C'è Babele e confusione dei linguaggi nella Chiesa, quando gli stessi membri
delle Comunità cristiane non riescono più a comprendersi; quando ci sono
spaccature all'interno della Chiesa, tra schieramenti opposti. Da una parte,
per esempio, le rivendicazioni dei cosiddetti “indignati ultra-progressisti”,
che accusano la Gerarchia ecclesiastica di mantenere la Chiesa arroccata su
posizioni difensive o di retroguardia su alcune tematiche concernenti la
bioetica, la sessualità, il celibato, il sacerdozio alle donne, la comunione ai
divorziati risposati, l’accoglienza degli omosessuali, il coinvolgimento dei
laici nel governo pastorale delle parrocchie, il permesso ai laici di
predicare, un maggior coinvolgimento del laicato nella scelta dei vescovi, una
maggiore democrazia nella Chiesa, la possibilità della comunità di celebrare la
messa senza il prete. In sintesi sono queste le richieste del movimento degli
ultra-progressisti cattolici.
Dall'altra parte ci sono
gli “indignati ultra-tradizionalisti”, i quali non solo si oppongono a tutte le
rivendicazioni dei progressisti, considerate il frutto diabolico del
“modernismo”, ma auspicano e pressano per un ritorno ai tempi gloriosi della
Chiesa e possibilmente al potere temporale del Papa; e in certi casi arrivano a
negare lo stesso Concilio Vaticano II. Il cardinale Prosper Grech, ai Grandi
elettori, riuniti nel conclave del 2013 per eleggere il nuovo Papa, dettando la
sua meditazione, ebbe a dire parole che si sono rivelate profetiche: “Non meno facile per il futuro
pontefice sarà il compito di tenere l’unità nella Chiesa cattolica medesima.
Tra estremisti ultratradizionalisti ed estremisti ultraprogressisti, tra
sacerdoti ribelli all’obbedienza e quelli che non riconoscono i segni dei
tempi, ci sarà sempre il pericolo di scismi minori che non soltanto danneggiano
la Chiesa, ma che vanno contro la volontà di Dio: l’unità a ogni costo. Unità
però, non significa uniformismo. È evidente che ciò non chiude le porte alla
discussione intra-ecclesiale, presente in tutta la storia della Chiesa. Tutti
sono liberi di esprimere i loro pensieri circa il compito della Chiesa, ma che
siano proposte nella linea di quel «depositum fidei» che il pontefice insieme a
tutti i vescovi hanno il compito di custodire”[2].
I nostalgici tradizionalisti
dovrebbero convincersi che la Chiesa va avanti e avanza, anche se lentamente,
sulle strade della storia verso il futuro escatologico.
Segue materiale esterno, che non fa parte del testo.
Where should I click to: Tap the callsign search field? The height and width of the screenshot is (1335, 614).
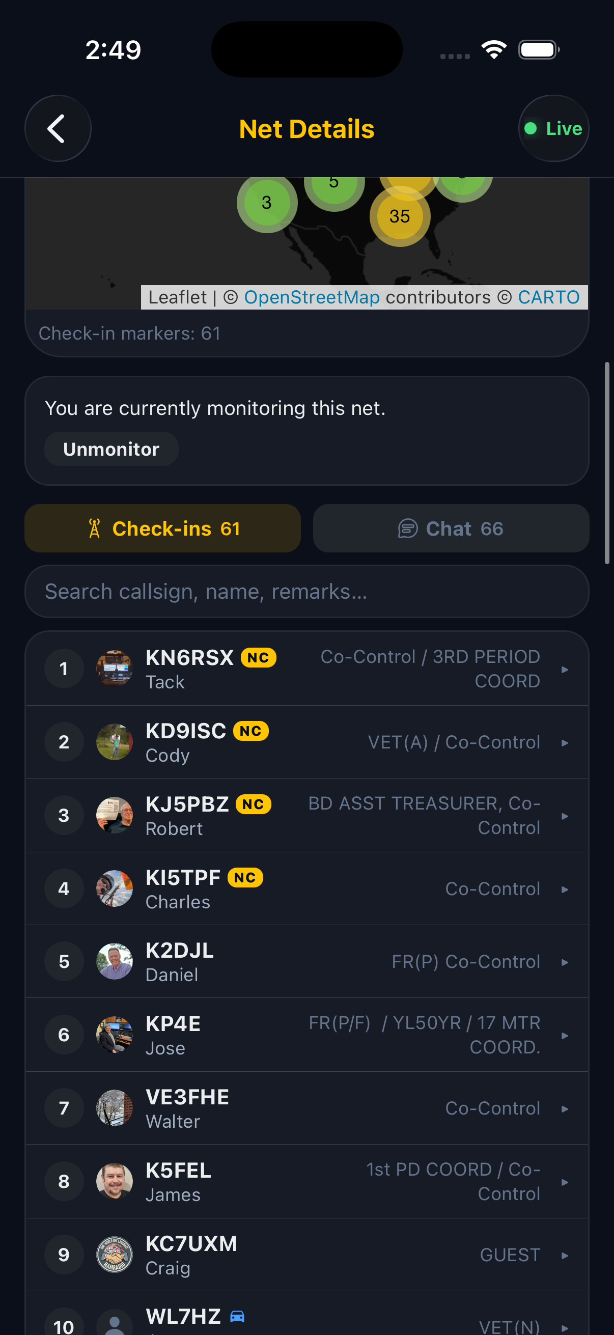click(x=307, y=591)
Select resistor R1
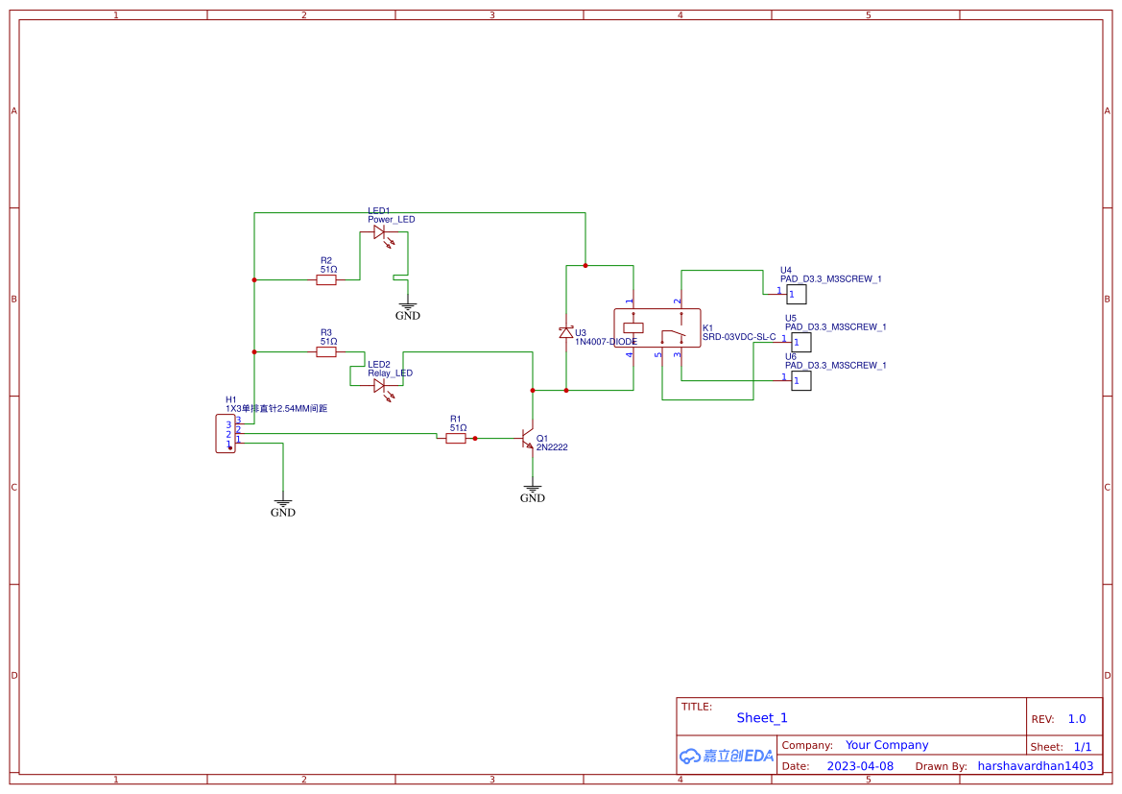This screenshot has height=794, width=1122. pyautogui.click(x=454, y=437)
Indietro non si può e
non si deve tornare! Si può essere fedeli alla Tradizione senza per questo
essere tradizionalisti, cioè senza essere attaccati alle vecchie e obsolete
strutture ecclesiastiche.
E i progressisti più
radicali dovrebbero guardare con più fiducia l'immenso e ricco bagaglio di
esperienza di fede che ci viene tramandato dalla bimillenaria storia della
Chiesa, e guardare l'oggi della Chiesa con gli occhi della fede che vede
all'opera lo Spirito Santo anche quando lo crediamo assente dalla vita della
Comunità cristiana. Creando un neologismo, Papa Francesco definisce
“alternativisti”, quanti entrano nella Chiesa con le loro idee e la loro
ideologia, cercando sempre delle alternative al “sentire comune della Chiesa”[3].
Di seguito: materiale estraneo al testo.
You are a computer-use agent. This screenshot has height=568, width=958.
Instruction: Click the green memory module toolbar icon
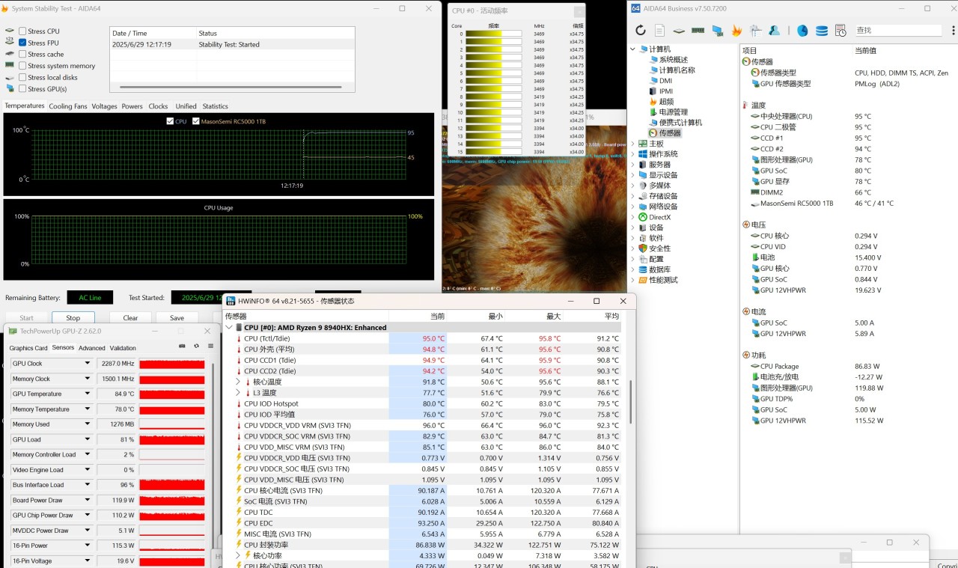click(x=698, y=31)
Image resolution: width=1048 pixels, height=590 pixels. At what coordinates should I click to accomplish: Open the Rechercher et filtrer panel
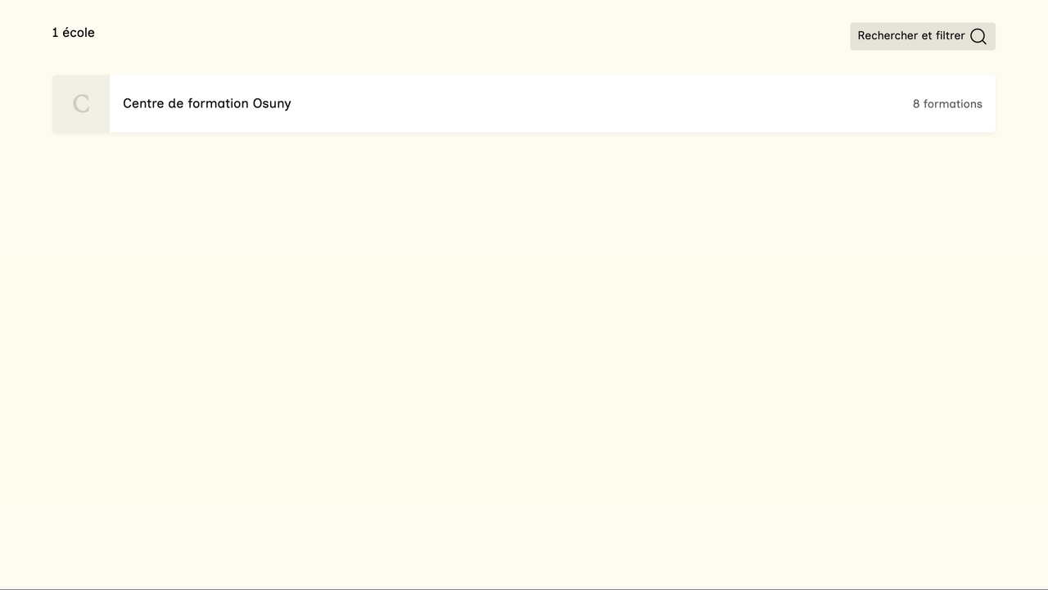[922, 36]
Il Pontefice non decide le sue scelte seguendo le tendenze dell'opinione
pubblica; nella Chiesa non si può ragionare in termini di maggioranza e di minoranza,
e non si possono applicare ad essa criteri presi in prestito dalla politica o
dalle democrazie moderne, perché altrimenti bisognerebbe riformulare un altro
Vangelo e cancellare duemila anni di Tradizione ecclesiale.